**TASK DIRECTIONS**
List each row below that contains the string "perform". Letter case must match.

Raw records
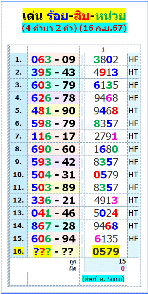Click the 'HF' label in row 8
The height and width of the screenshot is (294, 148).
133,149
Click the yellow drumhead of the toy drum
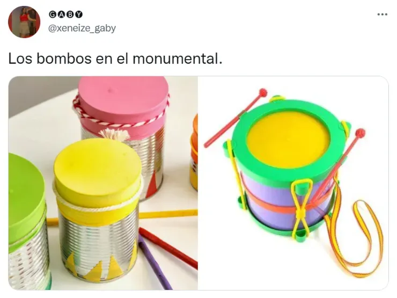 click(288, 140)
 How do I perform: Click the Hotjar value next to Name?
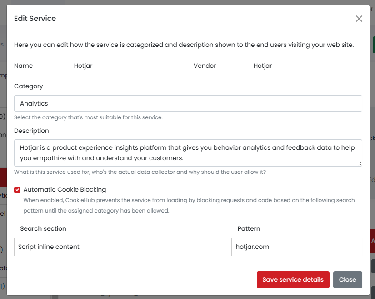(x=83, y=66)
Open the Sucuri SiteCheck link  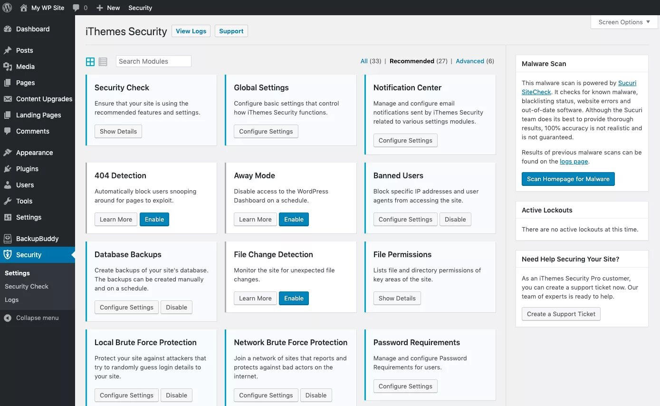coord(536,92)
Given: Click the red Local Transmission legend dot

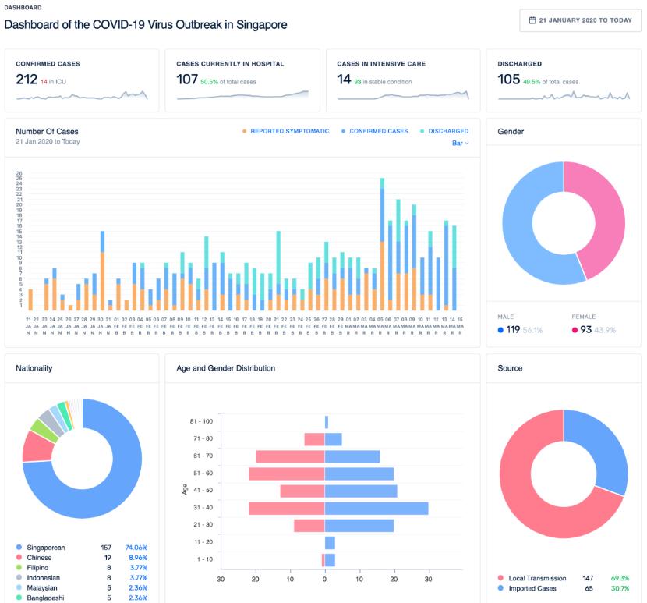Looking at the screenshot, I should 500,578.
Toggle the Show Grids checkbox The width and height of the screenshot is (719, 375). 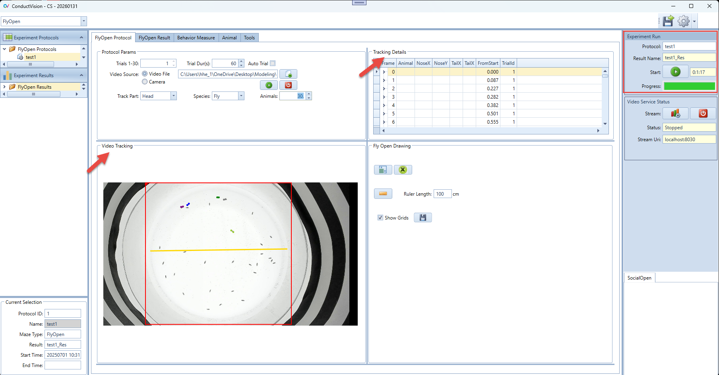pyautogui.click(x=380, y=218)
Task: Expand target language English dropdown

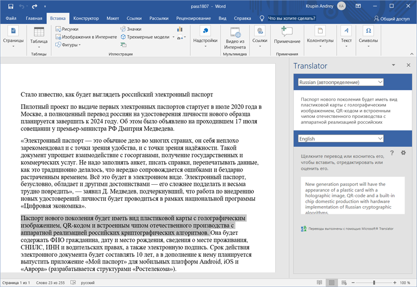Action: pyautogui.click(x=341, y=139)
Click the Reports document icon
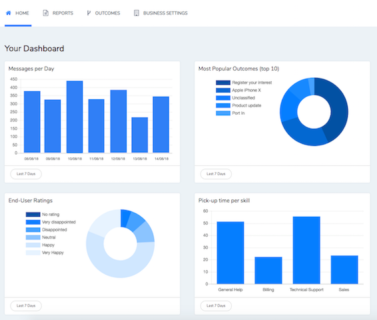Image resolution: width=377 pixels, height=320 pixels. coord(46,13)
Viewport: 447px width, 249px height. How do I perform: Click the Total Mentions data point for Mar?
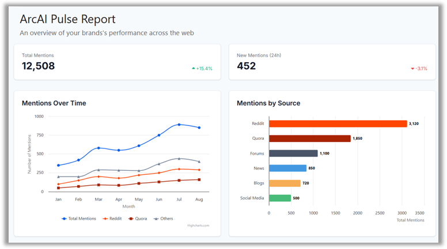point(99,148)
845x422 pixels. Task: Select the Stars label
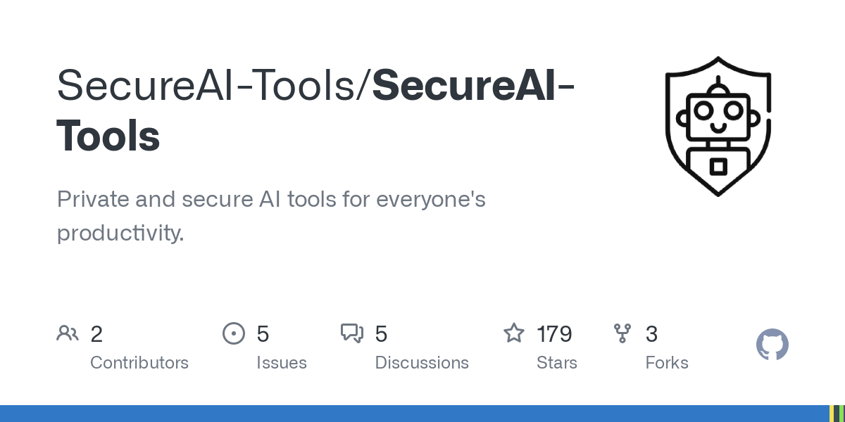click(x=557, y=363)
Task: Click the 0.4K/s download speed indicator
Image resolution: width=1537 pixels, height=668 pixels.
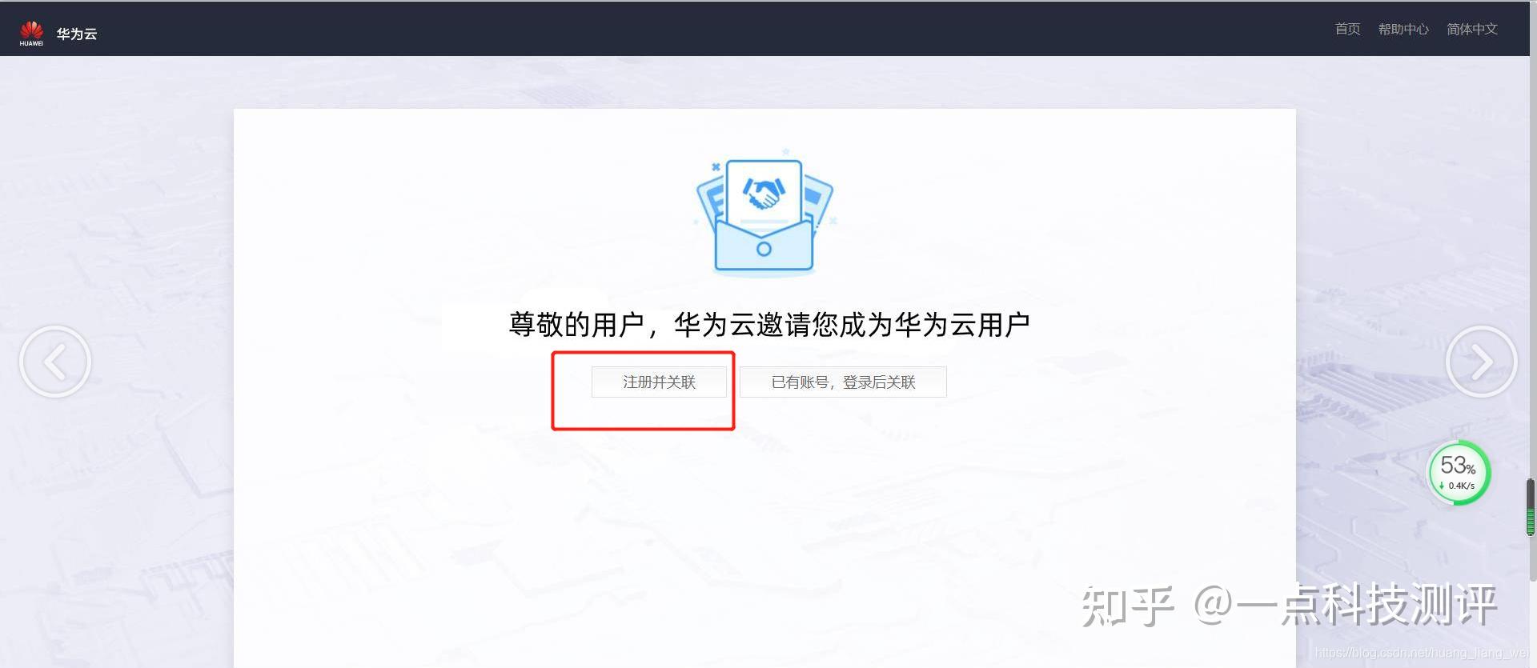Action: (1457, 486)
---
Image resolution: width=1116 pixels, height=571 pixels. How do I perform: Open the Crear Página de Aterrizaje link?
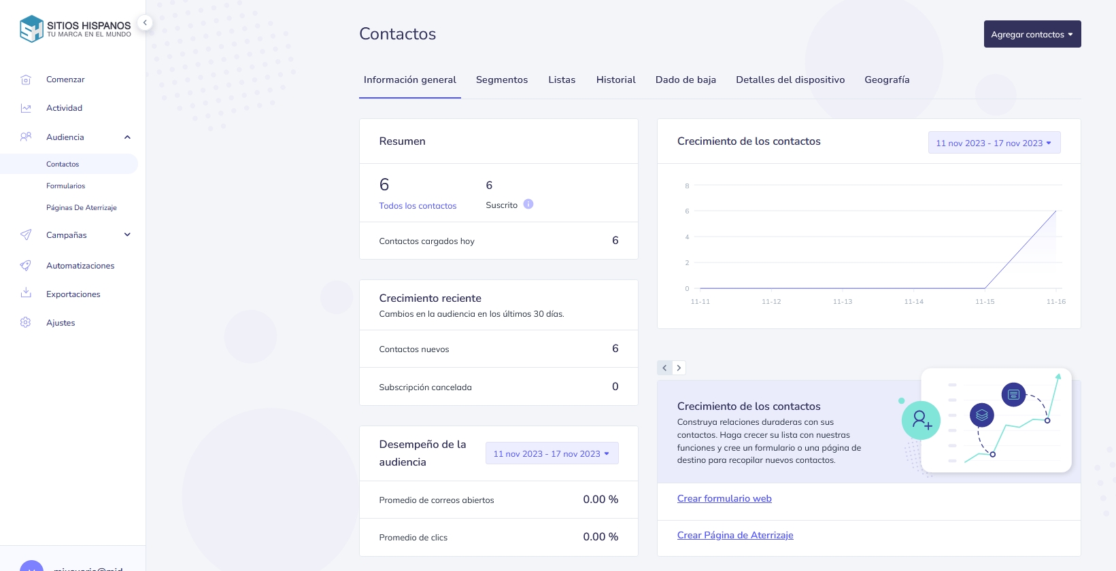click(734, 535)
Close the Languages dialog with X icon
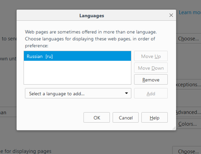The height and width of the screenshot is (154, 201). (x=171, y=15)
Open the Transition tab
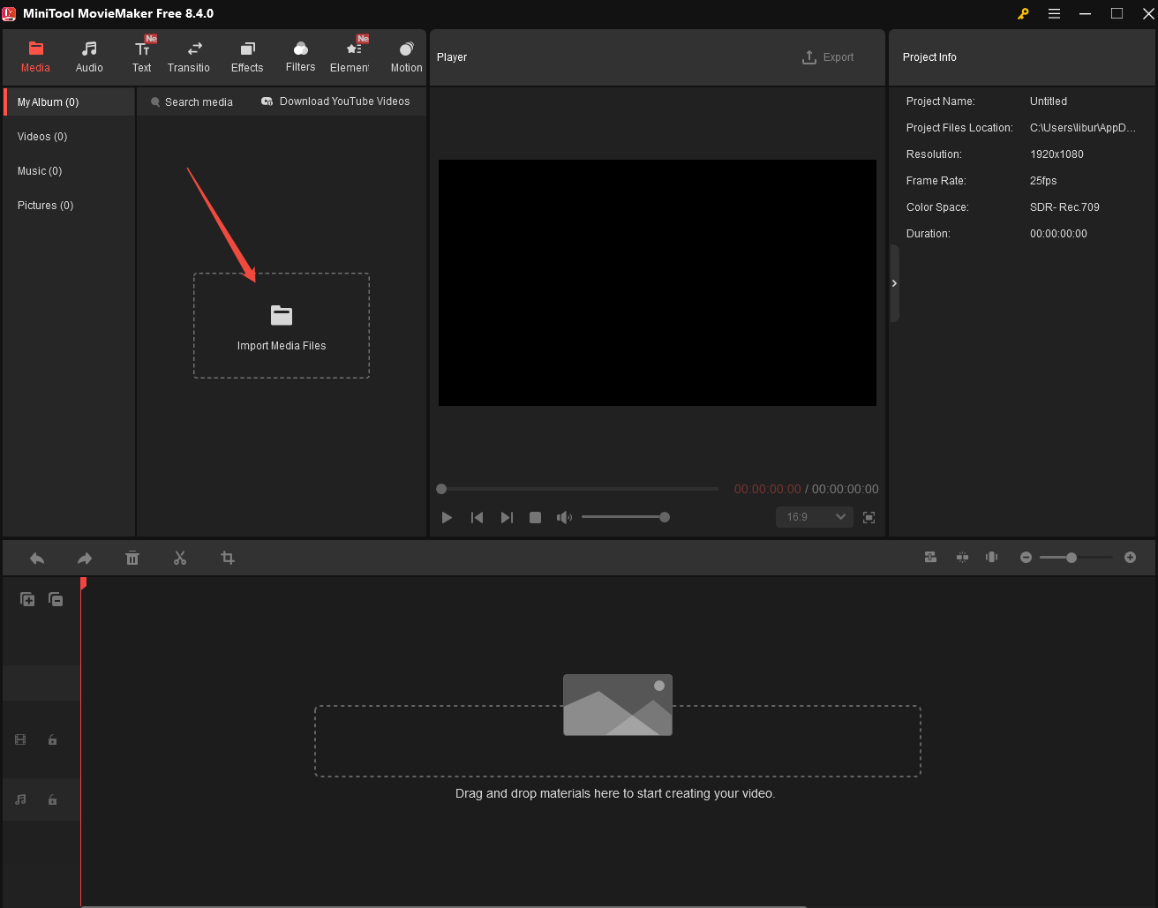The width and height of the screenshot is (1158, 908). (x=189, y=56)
---
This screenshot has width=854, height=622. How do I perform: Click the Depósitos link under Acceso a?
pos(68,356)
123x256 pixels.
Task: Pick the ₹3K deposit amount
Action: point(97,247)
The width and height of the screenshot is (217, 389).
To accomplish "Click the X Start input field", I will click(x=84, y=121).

**SOLUTION TO THE PROBLEM**
 How do I perform: Click the Hotjar value next to Name?
Viewport: 447px width, 249px height. How do I perform: Click the Total Mentions data point for Mar?
Image resolution: width=1116 pixels, height=571 pixels. How do I perform: Open the Crear Página de Aterrizaje link?
This screenshot has width=854, height=622. How do I perform: Click the Depósitos link under Acceso a?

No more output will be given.